A process is described here: https://arxiv.org/pdf/2506.22405 >A physician or AI...

apical_dendrite · 2025-07-24T03:19:56 1753327196

I believe that dataset was built off of cases that were selected for being unusual enough for physicians to submit to the New England Journal of Medicine. The real-world diagnostic accuracy of physicians in these cases was 100% - the hospital figured out a diagnosis and wrote it up. In the real world these cases are solved by a team of human doctors working together, consulting with different specialists. Comparing the model's results to the results of a single human physician - particularly when all the irrelevant details have been stripped away and you're just left with the clean case report - isn't really reflective of how medicine works in practice. They're also not the kind of situations that you as a patient are likely to experience, and your doctor probably sees them rarely if ever.

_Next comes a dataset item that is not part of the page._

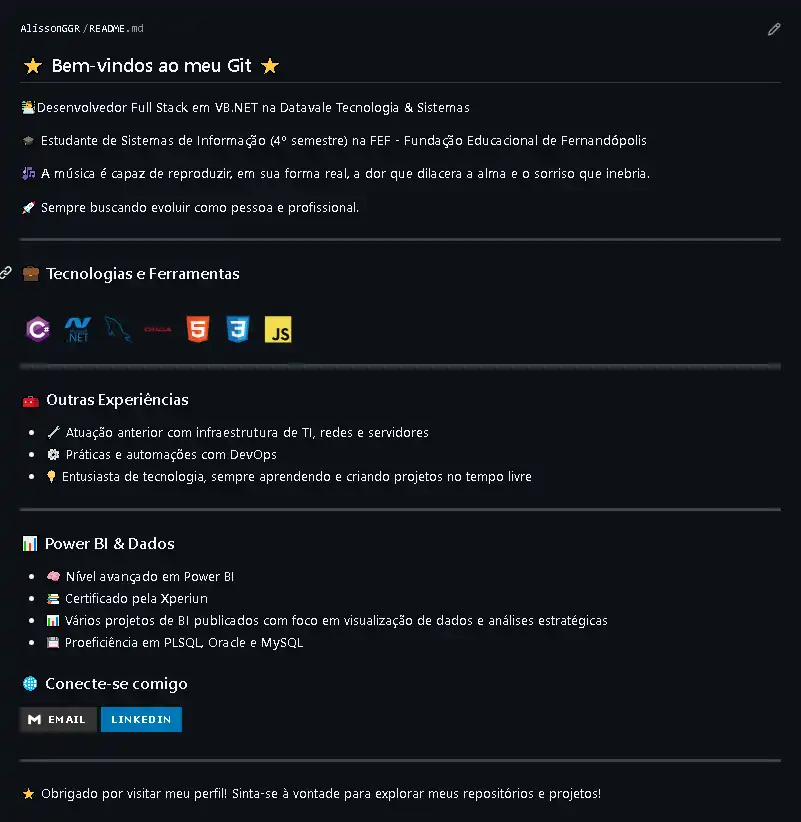This screenshot has width=801, height=822.
Task: Click the Power BI & Dados heading
Action: [x=110, y=544]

atleastoptimal · 2025-07-24T04:42:02 1753332122

Either way, the AI model performed better than the humans on average, so it would be reasonable to infer that AI would be a net positive collaborator in a team of internists.

sorcerer-mar · 2025-07-24T00:04:27 1753315467

Okay you have a point. AI probably would do really well when short case abstracts start walking into clinics.

atleastoptimal · 2025-07-24T00:07:56 1753315676

How else would a study scientifically determine the accuracy of an AI model in diagnosis? By testing it on real people before they know how good it is?

rafaelmn · 2025-07-24T00:19:59 1753316399

Why not ? Have AI do it then have human doctor do a follow-up/review ? I might not be a fan of this for urgent care but for general visits I wouldn't mind spending a bit extra time if they it was followed by an expert exam.